Ces parents indignes


Cas d’agressions sexuelles commises par un membre du cadre enseignant, enfants maltraités dans une école coranique, enfants exposés dans des spots publicitaires à l’esthétique discutable, les cas d’enfants tunisiens menacés sont nombreux dans la presse ces dernières semaines. Si leurs agresseurs sont connus, qu’en est-il du rôle des parents ?

 


Le scandale de l’école coranique de Regueb a bouleversé l’opinion publique. Au mois de février, des parents sont sortis manifester après la fermeture d’une école coranique dans laquelle 11 cas de pédophilie ont été avérés sur des enfants âgés entre 10 et 18 ans. L’image de ces parents qui ont demandé à ce que leurs enfants soient réintégrés, dans cet établissement aux pratiques illégales, a étonné l’opinion publique et suscité des interrogations sur le rôle et la responsabilité que doivent jouer les parents afin de garantir la sécurité et l’intégrité physique et mentale de leurs progénitures.

 

Un autre cas a récemment suscité l’indignation générale. Celui d’un instituteur dans une école publique de la ville de Sfax, accusé d’avoir agressé sexuellement plus de 20 élèves, filles et garçons. Des agressions qui auraient été commises durant les séances de cours particuliers donnés par le professeur. Un nouveau pavé jeté dans la mare des très controversés cours particuliers, mais qui a participé aussi à une prise de conscience collective de la nécessité d’encadrer et de protéger de très près les enfants contre les agressions sexuelles en milieu scolaire, mais aussi contre les différentes formes de maltraitances dont ils pourraient faire l'objet. 

 

Pour le docteur Fatma Charfi, pédopsychiatre à l’hôpital Mongi Slim de La Marsa, il existe trois types de maltraitances : physique (châtiments corporels, agressions physiques…), sexuelle (attouchements, viols…) et psychologique (dévalorisation, instrumentalisation dans des conflits parentaux…). Interrogée par Business News, Dr Charfi explique que « les trois formes de violences sont très fréquentes », ajoutant que « dans la plupart des cas, ces violences émanent du milieu familial », et ce selon les cas observés en milieu clinique ou à travers les enquêtes effectuées par les délégués de l’enfance. « Très souvent, l’agresseur est un membre de la grande famille, à savoir un oncle, un cousin…Il y a, en effet, beaucoup plus de cas d’incestes que d’abus sexuels commis par des personnes étrangères à l’enfant ». 

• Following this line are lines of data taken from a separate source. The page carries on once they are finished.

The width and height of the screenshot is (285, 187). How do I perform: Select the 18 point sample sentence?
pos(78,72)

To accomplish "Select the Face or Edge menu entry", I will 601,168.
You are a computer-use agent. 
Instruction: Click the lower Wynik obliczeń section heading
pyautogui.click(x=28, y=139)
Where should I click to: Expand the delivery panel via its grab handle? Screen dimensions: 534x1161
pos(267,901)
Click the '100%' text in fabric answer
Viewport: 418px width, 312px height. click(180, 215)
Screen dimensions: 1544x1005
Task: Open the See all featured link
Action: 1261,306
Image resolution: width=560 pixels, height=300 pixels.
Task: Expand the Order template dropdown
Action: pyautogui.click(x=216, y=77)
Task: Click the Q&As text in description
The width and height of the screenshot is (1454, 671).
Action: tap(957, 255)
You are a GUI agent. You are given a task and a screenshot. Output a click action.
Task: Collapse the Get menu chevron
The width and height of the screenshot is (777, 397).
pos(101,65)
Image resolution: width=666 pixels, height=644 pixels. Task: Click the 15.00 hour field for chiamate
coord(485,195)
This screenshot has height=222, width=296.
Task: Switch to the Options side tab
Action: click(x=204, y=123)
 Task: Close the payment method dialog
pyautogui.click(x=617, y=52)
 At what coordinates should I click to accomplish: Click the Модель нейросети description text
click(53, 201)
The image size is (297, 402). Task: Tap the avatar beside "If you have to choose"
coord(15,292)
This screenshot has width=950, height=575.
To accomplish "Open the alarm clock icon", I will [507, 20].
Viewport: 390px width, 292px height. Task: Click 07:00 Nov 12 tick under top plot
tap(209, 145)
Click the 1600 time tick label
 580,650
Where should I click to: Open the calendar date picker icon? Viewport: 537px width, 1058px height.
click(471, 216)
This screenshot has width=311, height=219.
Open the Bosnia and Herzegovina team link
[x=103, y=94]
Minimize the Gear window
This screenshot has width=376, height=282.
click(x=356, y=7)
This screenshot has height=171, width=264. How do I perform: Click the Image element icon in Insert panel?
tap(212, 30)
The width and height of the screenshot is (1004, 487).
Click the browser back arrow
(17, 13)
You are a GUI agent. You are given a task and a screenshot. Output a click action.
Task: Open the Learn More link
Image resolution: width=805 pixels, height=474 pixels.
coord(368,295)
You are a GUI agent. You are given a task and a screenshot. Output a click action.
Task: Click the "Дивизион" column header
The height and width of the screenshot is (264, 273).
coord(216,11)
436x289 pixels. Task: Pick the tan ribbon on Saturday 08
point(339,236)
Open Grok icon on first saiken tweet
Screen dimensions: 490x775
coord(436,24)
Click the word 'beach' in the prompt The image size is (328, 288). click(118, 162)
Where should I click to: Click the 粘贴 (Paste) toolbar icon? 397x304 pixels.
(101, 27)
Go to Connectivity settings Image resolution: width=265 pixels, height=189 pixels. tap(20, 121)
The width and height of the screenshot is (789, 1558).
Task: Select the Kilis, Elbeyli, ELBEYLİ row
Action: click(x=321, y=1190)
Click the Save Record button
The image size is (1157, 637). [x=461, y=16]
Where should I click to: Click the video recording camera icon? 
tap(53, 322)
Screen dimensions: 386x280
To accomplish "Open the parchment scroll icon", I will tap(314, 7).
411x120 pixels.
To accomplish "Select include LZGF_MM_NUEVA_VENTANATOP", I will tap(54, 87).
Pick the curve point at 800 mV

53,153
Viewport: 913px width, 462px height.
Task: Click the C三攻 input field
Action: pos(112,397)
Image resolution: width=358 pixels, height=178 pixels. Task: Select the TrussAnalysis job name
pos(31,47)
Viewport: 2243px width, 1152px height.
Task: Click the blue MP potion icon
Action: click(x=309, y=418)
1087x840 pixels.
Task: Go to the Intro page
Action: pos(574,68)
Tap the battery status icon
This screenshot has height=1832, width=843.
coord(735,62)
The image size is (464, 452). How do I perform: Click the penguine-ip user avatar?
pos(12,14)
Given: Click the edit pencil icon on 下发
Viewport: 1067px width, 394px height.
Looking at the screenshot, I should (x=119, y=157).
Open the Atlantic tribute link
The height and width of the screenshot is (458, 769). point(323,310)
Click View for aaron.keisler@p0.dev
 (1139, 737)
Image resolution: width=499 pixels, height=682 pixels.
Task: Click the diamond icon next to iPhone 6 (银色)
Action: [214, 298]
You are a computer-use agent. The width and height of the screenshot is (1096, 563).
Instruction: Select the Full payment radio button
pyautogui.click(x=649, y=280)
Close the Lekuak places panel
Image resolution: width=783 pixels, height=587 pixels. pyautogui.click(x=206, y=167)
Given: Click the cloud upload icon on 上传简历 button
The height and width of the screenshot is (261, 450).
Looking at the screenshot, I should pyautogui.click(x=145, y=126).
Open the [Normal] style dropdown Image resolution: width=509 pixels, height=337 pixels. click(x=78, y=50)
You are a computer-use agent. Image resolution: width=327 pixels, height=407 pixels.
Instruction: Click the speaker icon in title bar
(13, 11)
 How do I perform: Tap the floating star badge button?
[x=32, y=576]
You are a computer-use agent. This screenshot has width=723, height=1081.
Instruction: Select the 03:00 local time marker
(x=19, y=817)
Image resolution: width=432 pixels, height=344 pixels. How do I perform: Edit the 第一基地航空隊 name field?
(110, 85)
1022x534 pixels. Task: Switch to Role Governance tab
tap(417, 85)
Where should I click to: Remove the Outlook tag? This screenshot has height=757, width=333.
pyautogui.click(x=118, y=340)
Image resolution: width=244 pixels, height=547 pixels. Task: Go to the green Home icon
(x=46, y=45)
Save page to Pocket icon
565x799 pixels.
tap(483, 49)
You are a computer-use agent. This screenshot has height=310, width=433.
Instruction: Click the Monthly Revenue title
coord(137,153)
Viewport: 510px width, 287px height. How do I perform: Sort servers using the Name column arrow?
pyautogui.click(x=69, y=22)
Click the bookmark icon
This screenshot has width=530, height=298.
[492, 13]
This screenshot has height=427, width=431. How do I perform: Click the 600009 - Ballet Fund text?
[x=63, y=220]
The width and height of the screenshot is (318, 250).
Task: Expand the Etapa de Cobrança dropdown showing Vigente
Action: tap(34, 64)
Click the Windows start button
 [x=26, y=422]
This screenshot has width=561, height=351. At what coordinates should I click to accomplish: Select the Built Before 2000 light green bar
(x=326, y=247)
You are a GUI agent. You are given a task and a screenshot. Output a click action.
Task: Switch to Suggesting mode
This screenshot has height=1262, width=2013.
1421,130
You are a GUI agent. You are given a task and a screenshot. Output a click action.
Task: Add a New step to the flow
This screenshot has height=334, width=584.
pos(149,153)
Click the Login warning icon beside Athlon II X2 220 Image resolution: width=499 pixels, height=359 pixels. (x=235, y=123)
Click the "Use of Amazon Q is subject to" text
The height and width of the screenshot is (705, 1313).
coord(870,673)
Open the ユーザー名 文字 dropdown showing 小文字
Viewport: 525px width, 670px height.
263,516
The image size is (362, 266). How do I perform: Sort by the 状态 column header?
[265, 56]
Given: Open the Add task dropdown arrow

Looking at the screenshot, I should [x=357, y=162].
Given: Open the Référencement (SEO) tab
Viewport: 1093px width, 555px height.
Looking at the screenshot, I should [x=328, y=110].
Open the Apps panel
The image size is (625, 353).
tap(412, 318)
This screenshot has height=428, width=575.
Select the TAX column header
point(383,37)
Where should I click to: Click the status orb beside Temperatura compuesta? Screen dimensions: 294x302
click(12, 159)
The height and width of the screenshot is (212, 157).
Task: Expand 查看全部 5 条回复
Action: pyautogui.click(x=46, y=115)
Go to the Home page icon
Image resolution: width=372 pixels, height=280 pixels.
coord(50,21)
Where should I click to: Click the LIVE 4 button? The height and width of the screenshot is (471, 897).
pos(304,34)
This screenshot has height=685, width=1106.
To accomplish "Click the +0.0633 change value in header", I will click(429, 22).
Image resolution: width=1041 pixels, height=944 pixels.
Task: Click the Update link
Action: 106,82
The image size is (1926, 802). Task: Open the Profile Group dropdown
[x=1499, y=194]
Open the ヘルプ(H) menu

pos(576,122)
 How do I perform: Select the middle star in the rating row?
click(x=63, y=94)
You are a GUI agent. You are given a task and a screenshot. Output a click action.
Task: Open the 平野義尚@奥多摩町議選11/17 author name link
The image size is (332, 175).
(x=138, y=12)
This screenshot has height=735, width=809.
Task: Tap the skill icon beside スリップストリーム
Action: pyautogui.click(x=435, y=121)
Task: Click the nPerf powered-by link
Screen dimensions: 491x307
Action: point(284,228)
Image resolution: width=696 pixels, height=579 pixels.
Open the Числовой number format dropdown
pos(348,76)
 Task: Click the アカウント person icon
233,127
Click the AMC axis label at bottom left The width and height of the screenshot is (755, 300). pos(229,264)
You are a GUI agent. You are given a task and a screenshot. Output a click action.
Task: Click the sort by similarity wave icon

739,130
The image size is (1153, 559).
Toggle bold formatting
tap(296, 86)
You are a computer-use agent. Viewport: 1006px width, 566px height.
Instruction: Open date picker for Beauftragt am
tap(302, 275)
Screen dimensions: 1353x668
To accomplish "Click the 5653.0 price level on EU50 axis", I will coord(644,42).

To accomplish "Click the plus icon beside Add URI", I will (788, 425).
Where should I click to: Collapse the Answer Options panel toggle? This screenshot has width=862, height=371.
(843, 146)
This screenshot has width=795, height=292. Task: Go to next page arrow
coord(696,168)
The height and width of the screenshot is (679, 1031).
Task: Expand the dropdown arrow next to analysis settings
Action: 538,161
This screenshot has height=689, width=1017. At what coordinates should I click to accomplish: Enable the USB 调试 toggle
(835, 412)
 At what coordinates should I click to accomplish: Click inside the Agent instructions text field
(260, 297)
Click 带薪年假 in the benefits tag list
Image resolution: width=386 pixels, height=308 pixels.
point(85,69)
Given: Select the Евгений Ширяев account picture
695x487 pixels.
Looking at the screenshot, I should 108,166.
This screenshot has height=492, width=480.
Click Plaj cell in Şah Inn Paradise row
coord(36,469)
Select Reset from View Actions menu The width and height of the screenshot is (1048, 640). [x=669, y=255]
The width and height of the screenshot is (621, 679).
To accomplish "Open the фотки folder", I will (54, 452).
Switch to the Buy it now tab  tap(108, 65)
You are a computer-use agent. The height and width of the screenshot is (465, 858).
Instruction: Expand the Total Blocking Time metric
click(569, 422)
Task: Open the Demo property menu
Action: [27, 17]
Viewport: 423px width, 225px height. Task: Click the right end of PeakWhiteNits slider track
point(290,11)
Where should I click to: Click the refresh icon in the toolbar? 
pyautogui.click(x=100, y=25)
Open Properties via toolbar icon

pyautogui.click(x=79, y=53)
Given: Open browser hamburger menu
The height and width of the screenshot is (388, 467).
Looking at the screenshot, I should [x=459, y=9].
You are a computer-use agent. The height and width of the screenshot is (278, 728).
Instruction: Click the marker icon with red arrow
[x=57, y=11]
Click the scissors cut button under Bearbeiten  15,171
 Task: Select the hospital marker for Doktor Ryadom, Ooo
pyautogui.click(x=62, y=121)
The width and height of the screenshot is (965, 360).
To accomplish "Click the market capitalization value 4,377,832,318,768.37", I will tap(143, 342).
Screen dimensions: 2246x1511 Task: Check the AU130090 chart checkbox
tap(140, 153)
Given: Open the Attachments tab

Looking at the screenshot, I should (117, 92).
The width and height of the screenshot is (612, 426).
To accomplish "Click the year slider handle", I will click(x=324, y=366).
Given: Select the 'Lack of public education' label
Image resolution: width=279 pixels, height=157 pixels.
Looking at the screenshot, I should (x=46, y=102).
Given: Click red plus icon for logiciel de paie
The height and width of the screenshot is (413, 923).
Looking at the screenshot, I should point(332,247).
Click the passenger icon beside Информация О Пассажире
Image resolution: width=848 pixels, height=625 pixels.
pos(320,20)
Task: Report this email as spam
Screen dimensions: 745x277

Dans ce cas-là, comment interviennent les parents pour protéger leurs enfants? D’après Fatma Charfi, «pour prévenir les violences sexuelles, il faut réaliser tout un programme d’éducation sexuelle, et ce dès l’âge de 4-5 ans. Dans plusieurs pays, l'éducation sexuelle fait partie des programmes scolaires et est destinée aux enfants mais aussi aux parents ».

Dr Charfi ajoute dans ce sens que « les parents ne peuvent à eux-seuls réaliser tout le travail de prévention nécessaire contre les agressions sexuelles ». Mais des mécanismes simples existent : « il suffit d’apprendre à son enfant que son corps lui appartient et de savoir dire non ». Dans ce cadre, la pédopsychiatre est claire : « en matière d’agression, la notion de consentement n’existe pas chez un enfant. En cas d’abus, un enfant est toujours victime !».  Les parents sont aussi appelés, de l’avis de la spécialiste, à éviter les châtiments corporels sur leurs propres enfants mais aussi de les exposer aux violences conjugales. « Les problèmes de couple ne doivent pas se manifester devant les enfants », prévient le médecin.

 

Selon l’enquête réalisée par l’Unicef sur la Tunisie, datant de 2012, 93,2% des enfants tunisiens seraient victimes d’une « discipline violente », une pratique très courante et même, dans certains milieux, largement acceptée et décomplexée. En plus des châtiments corporels, d’autres pratiques certes moins répandues font partie du folklore dans certaines régions ou milieux bien déterminés.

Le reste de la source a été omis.